We have two possible strategies in the Southern Africa conflict. One matches our current policy: to wait and see, placate, lie low, limit damages as far as possible, cede only under the pressure of events. Apparently, people think that this policy allows us to come off best and that it corresponds with public opinion. The other possibility is an Africa policy worthy of its name, that takes our long-term interests into account and does not push us into the camp of the white minority regimes in Southern Africa, but creates an image that allows us to establish good relations with sub-Saharan Africa, whose political and economic importance grows, even if this requires steps that break fresh ground and do not conform to our foreign policy traditions.1
Ambassador Richard Pestalozzi made no secret about which of the two strategies he preferred. Like a number of his colleagues, he advocated a break with the Swiss government’s selective interpretation of neutrality in sub-Saharan Africa. Yet, the strategy adopted during the regime changes in Southern Africa and the Horn corresponded to the first—with efforts being made to improve Switzerland’s image, but none that can be qualified as ground-breaking. In both regions, Switzerland’s foreign policy was mainly driven by the will to improve the country’s image in Africa and in the Third World in general. The Swiss government adopted a pragmatic policy that focused on maintaining a political presence and protecting economic interests. Both in Ethiopia and in Mozambique, the Swiss government managed to overcome the new governments’ criticism of its foreign policy in sub-Saharan Africa. Bern waited out the controversy surrounding the Ethiopian Emperor’s Swiss bank accounts until the Derg’s human rights abuses discredited it in the eyes of foreign observers and Ethiopian leaders focused their attention on other problems. After a phase of Swiss–Mozambican tension following FRELIMO’s rise to power, Bern quickly found a modus vivendi with Mozambique’s new government, despite the latter’s radical economic reforms. Humanitarian and development aid played a key role in this regard. By establishing cordial relations with a black Southern African state that promised to be politically stable, Swiss foreign policymakers hoped to dissociate themselves, in the eyes of Afro–Asian leaders, from the past association with the colonial power. Economically speaking, this
In this context, the new rulers’ Soviet ties were of secondary importance. During the decolonisation of Angola and Mozambique, Swiss foreign policymakers concentrated on counterbalancing their relations with South Africa and rarely mentioned the Cold War alliances of FRELIMO and the Angolan liberation movements. The image of Switzerland’s neutrality, its stance in the region, and the protection of citizens and economic interests were primordial. In the Horn of Africa, where Swiss material interests were few, the new leaders’ ideological orientation more strongly influenced the Swiss government’s assessment of the regime changes; these leaders’ socialist tendencies and the presence or absence of Soviet and Chinese influence on events were frequently remarked upon in diplomatic reports. Nevertheless, on the whole, Bern treated the four new regimes like any other Third World governments. At a time when the North–South conflict was intensifying and senior decision-makers in Bern recognised the need to improve Switzerland’s relations with the Third World, it was the North–South rather than the East–West dimension that determined Switzerland’s foreign policy during the regime changes in sub-Saharan Africa.

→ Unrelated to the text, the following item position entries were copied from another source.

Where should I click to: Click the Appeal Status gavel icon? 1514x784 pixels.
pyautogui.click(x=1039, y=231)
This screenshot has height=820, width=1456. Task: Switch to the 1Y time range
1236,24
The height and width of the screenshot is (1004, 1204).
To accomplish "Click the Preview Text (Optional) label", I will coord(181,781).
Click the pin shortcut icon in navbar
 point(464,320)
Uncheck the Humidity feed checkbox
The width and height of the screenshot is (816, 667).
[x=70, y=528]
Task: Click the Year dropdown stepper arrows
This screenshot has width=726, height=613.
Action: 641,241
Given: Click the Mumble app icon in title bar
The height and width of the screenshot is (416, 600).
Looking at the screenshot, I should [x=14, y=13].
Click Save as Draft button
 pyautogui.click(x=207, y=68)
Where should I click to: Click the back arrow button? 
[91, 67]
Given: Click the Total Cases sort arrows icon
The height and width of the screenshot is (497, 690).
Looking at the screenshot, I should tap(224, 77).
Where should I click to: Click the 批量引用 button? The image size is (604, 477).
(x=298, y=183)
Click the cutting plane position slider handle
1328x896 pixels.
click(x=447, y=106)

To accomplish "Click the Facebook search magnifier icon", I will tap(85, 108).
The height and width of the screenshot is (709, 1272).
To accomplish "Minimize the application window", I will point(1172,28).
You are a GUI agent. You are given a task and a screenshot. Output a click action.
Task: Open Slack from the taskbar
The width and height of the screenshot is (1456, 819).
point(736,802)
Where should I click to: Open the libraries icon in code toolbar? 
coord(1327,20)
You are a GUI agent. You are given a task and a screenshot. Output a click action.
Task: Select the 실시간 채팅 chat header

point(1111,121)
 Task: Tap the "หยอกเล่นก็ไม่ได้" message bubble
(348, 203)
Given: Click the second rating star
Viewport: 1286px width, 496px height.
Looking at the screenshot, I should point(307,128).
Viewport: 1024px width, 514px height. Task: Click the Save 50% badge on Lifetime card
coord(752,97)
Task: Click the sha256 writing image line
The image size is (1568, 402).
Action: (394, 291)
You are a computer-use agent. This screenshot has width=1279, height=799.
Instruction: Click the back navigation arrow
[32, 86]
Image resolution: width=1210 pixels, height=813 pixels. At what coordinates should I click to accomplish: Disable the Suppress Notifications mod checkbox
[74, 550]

Most Western and neutral states viewed the events in Southern Africa and the Horn in a similar light. When considering whether or not to recognise the Portuguese colonies, or make a public statement on the November 1974 executions in Ethiopia, Bern’s policy decisions were coordinated first, with the neutral governments of Sweden and Austria and second, with the EEC capitals. The increased importance of Western Europe as a frame of reference for Switzerland’s foreign policy in sub-Saharan Africa was accompanied by a growing disenchantment with the Ford administration’s Africa policy and its ability to influence events on the continent. This would come to a head during the Angolan War.
Note
Letter from Richard Pestalozzi, Swiss ambassador in Kenya, to the DPA, “OAU-Konferenz der Staatschefs in Kampala”, 24.06.1975, p. 4, SFA E2200.185-02#1987/123#44*.